What you have to do –
Your task is to transcribe exactly, and only, the lines running from the one with "Select the road 527 shield marker" to the end of the listing below, inclusive, with every picture left out.

Supplied records –
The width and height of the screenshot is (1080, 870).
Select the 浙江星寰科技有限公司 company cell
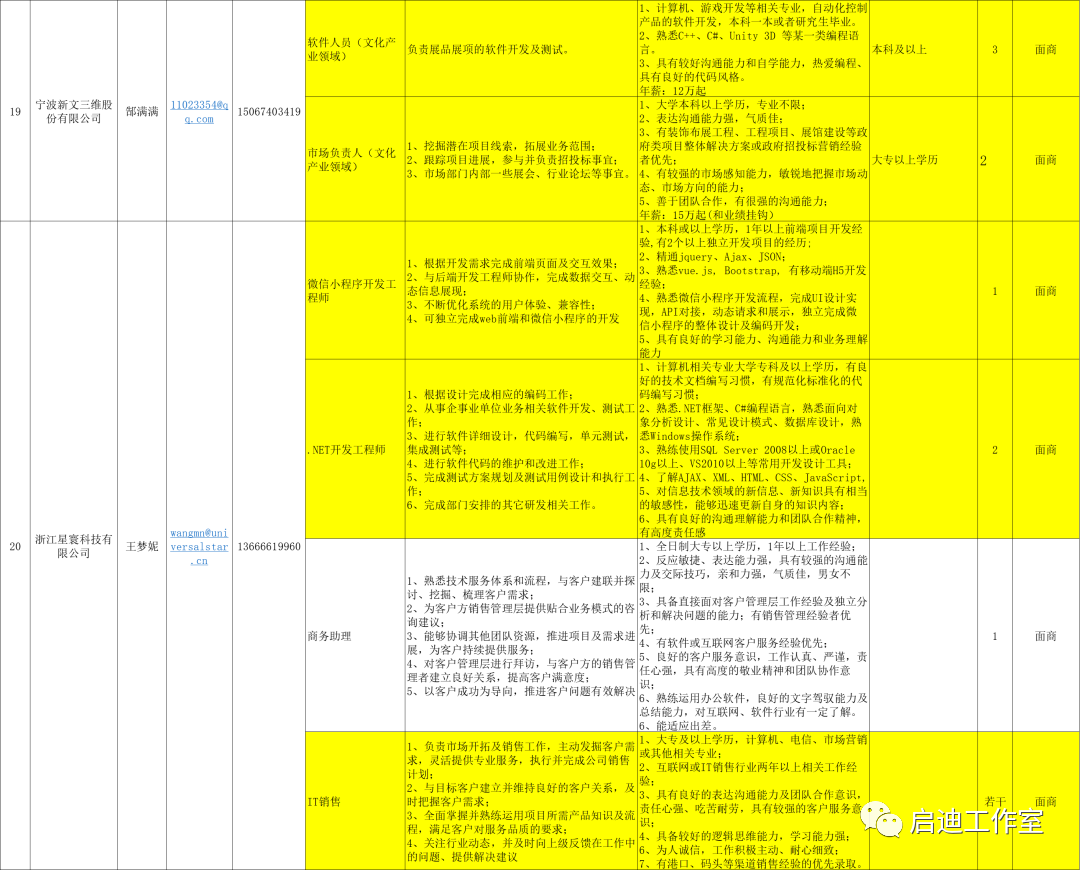coord(73,546)
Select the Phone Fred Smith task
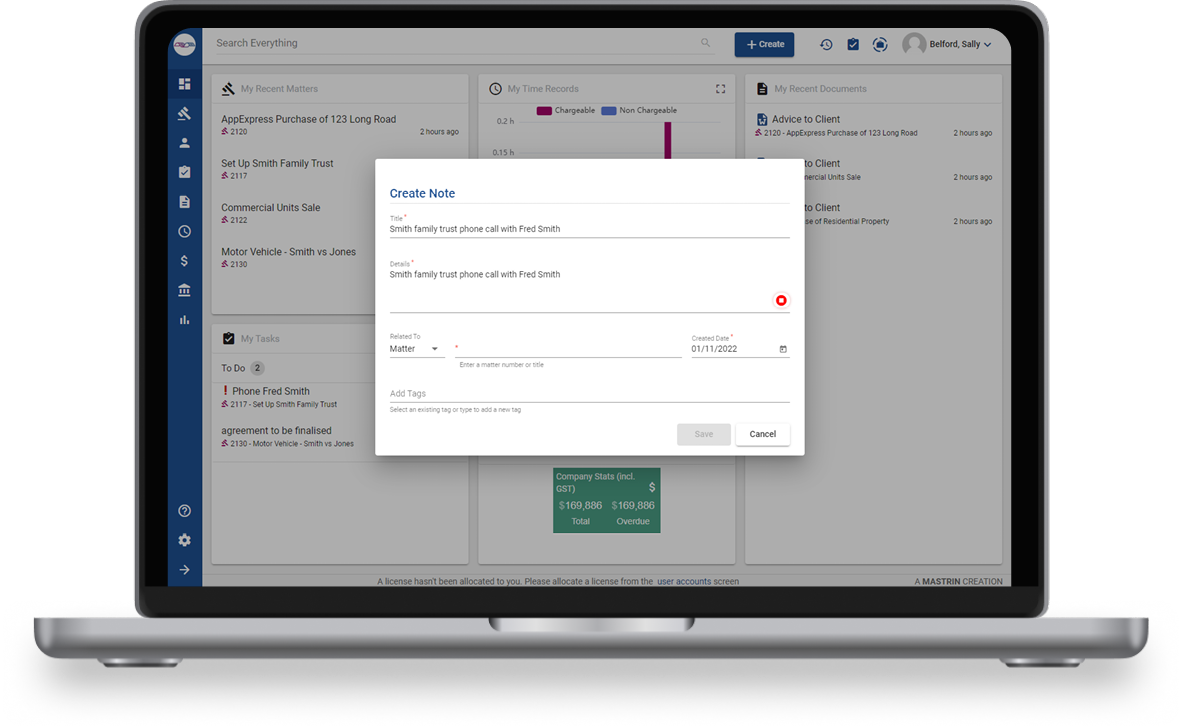Image resolution: width=1179 pixels, height=727 pixels. click(x=270, y=392)
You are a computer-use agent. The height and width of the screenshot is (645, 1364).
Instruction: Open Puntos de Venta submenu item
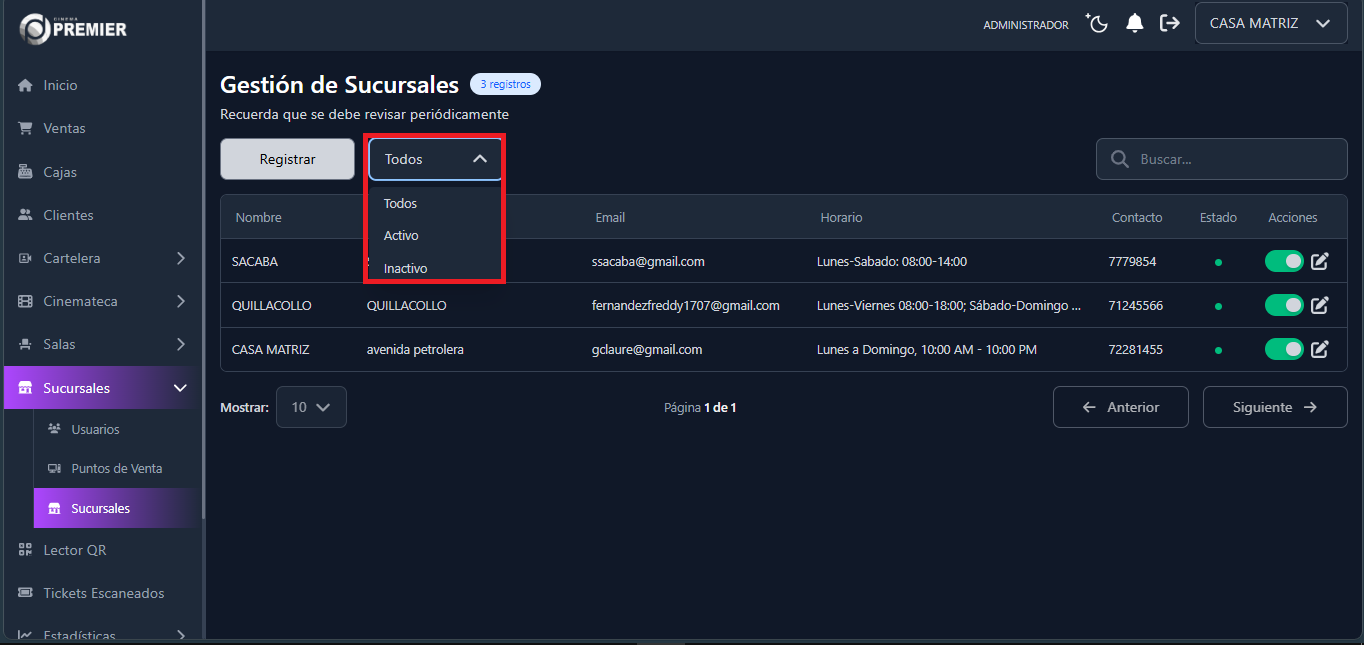tap(116, 468)
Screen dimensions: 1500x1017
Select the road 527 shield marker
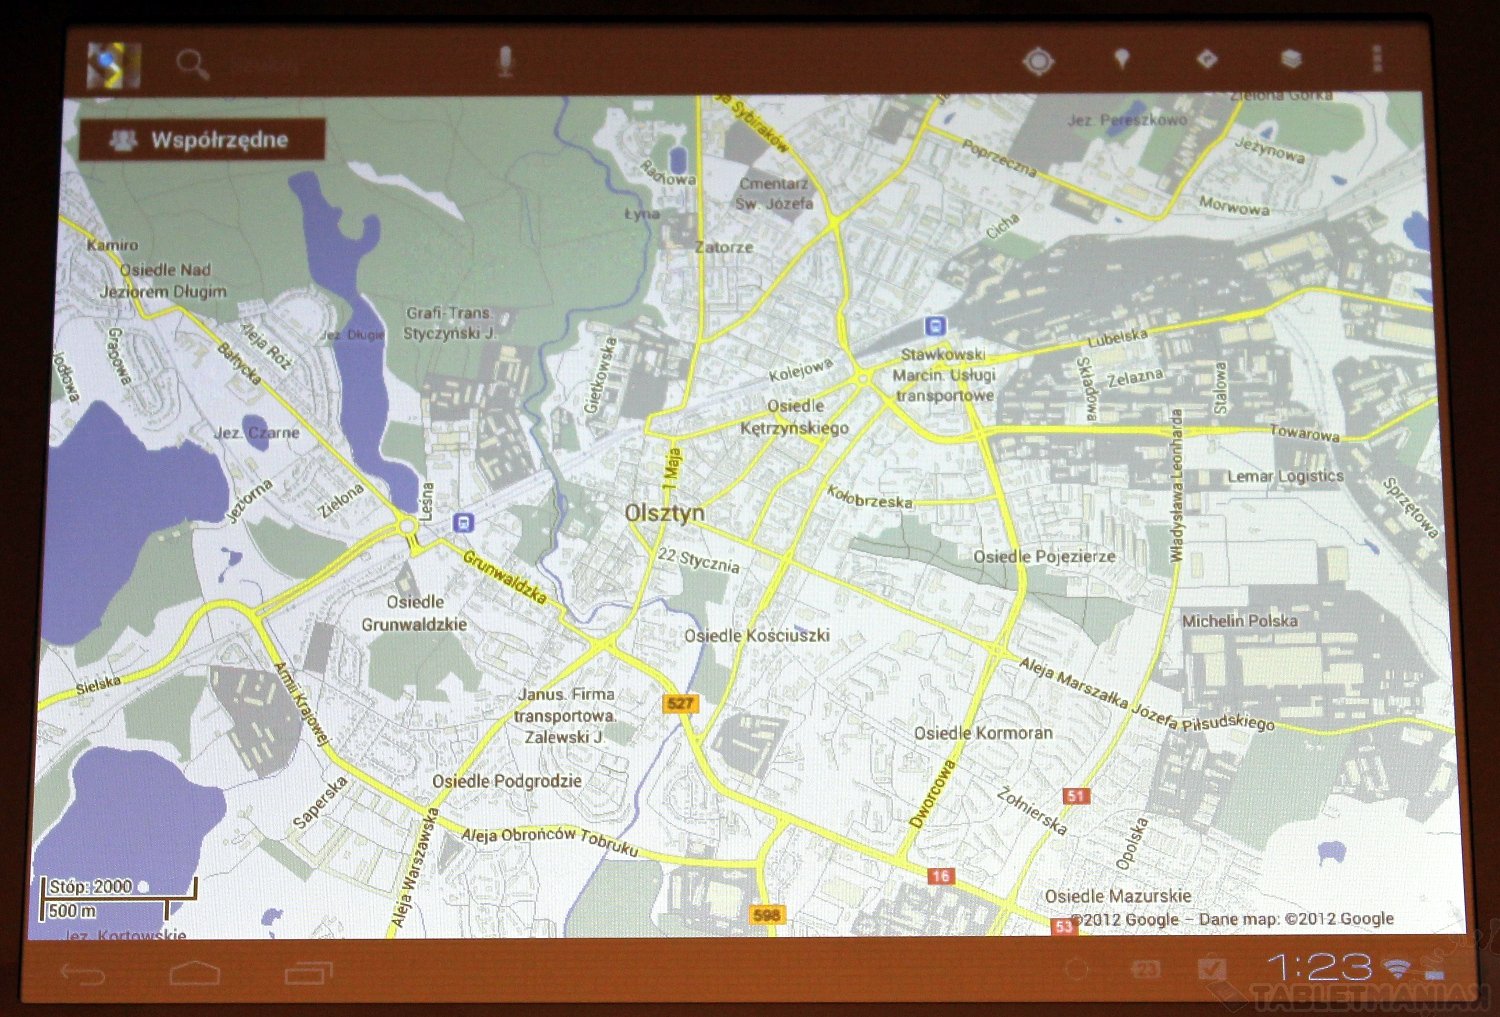point(680,703)
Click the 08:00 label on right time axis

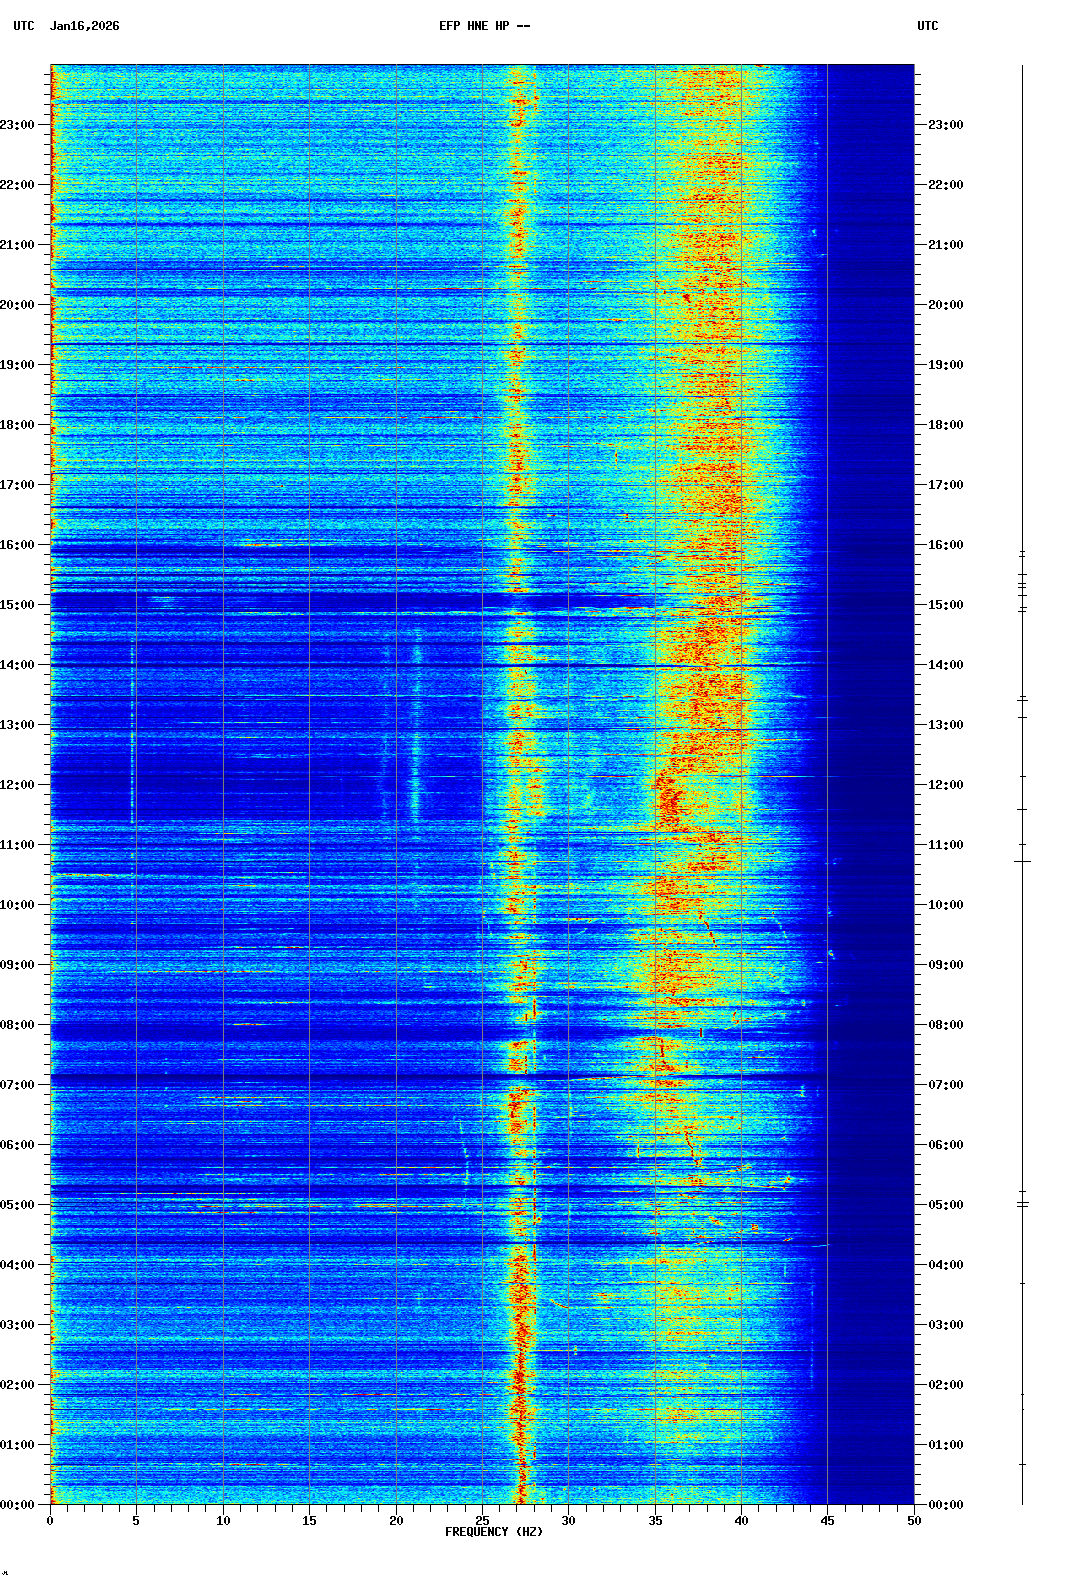[945, 1025]
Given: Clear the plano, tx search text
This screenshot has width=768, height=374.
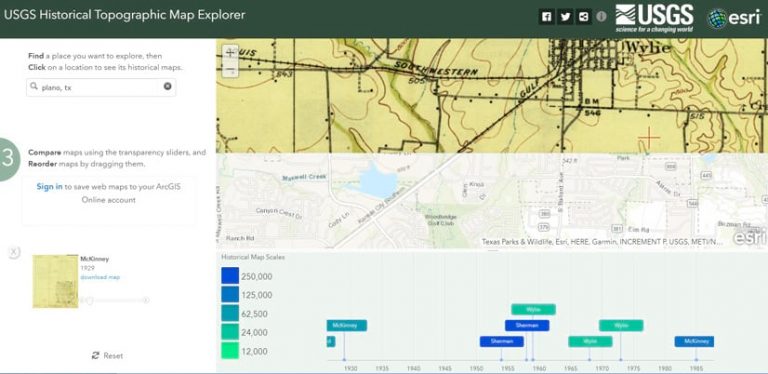Looking at the screenshot, I should coord(168,86).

Written solution –
Select the road 527 shield marker
point(680,703)
Click the 08:00 label on right time axis

[945, 1025]
Given: Clear the plano, tx search text
This screenshot has width=768, height=374.
Looking at the screenshot, I should coord(168,86).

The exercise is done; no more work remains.